**PROVIDED PASSAGE**
On September 29, Vassar’s chapters of Students for Justice in Palestine (SJP) and Jewish Voices for Peace (JVP) launched a boycott campaign aimed at removing Sabra hummus from the Retreat’s shelves. SJP distributed free, homemade hummus as an alternative and received 94 signatures on a petition that stated:

1. A purchase is an endorsement of the company’s politics.
2. Vassar should not financially support human rights violators like the Golani Brigade.
3. The Retreat should not sell Sabra or Tribe hummus.

Sabra Hummus is owned by the Strauss Group, a multinational corporation that invests in and financially supports the Golani Brigade of the Israeli armed forces. Since its inception, the Brigade has carried out a myriad of human rights violations against Palestinians in Hebron, including arbitrary murders, assaults, incarcerationsevictions, and arrests of children. The Brigade’s existences as an occupying force violates international law: Israel’s occupation of the West Bank and Gaza, the construction of Israeli settlements in the West Bank, and its 1967 annexation of East Jerusalem are all illegal according to the United Nations.

**EXERCISE INPUT**
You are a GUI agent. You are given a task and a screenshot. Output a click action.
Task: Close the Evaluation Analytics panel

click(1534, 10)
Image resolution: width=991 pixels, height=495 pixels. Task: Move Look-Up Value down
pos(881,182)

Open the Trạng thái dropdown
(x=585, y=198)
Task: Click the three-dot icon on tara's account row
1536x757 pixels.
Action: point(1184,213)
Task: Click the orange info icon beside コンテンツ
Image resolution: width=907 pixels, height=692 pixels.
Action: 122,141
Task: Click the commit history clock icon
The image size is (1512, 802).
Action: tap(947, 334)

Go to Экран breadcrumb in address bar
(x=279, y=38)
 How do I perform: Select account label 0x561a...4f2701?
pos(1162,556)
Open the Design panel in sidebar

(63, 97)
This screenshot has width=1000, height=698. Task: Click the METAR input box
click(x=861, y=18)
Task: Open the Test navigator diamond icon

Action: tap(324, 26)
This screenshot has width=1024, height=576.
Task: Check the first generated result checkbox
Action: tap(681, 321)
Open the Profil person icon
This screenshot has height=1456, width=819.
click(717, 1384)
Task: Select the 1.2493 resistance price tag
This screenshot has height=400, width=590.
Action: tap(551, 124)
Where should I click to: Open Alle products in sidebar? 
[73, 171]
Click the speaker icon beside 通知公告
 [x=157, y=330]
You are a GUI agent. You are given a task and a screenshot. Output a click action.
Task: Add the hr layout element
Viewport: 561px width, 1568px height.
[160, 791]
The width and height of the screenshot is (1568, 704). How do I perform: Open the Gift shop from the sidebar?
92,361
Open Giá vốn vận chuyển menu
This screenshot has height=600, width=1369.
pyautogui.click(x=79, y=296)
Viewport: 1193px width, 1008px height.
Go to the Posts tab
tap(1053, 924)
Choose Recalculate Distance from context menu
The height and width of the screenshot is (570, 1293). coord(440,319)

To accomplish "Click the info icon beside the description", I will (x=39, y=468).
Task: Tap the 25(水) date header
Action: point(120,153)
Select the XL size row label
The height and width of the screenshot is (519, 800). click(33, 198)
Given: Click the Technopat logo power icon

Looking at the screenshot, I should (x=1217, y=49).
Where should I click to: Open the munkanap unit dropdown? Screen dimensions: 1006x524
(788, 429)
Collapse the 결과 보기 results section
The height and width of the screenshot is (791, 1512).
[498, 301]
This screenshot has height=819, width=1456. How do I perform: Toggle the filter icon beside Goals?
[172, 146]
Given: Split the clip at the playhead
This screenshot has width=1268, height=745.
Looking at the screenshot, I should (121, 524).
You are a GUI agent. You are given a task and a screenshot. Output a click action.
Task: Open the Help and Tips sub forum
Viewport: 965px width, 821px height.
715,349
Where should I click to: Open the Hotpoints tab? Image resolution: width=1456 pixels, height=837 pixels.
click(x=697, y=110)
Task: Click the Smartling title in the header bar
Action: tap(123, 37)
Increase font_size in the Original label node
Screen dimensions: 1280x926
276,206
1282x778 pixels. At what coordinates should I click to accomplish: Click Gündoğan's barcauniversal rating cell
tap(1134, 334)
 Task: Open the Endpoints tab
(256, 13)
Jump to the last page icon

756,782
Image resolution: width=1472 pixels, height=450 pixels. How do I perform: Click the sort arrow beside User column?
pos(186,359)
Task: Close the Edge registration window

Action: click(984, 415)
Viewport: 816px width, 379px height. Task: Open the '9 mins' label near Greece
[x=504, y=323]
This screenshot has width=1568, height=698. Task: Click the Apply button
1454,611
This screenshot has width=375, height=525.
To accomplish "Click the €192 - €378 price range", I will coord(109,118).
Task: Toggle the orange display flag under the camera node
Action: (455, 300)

**OBJECTIVE A**
According to the passage on the Sabra hummus boycott, how many signatures did the petition receive?
**OBJECTIVE B**
In the entries, swap "dropdown" for "menu". Start at the line that contains "Image resolution: width=991", end after the line that contains "(x=279, y=38)", and return only those lines with nothing else changed.

**WRITTEN SOLUTION A**
94 signatures

**WRITTEN SOLUTION B**
Image resolution: width=991 pixels, height=495 pixels. Task: Move Look-Up Value down
pos(881,182)

Open the Trạng thái menu
(x=585, y=198)
Task: Click the three-dot icon on tara's account row
1536x757 pixels.
Action: point(1184,213)
Task: Click the orange info icon beside コンテンツ
Image resolution: width=907 pixels, height=692 pixels.
Action: 122,141
Task: Click the commit history clock icon
The image size is (1512, 802).
Action: tap(947, 334)

Go to Экран breadcrumb in address bar
(x=279, y=38)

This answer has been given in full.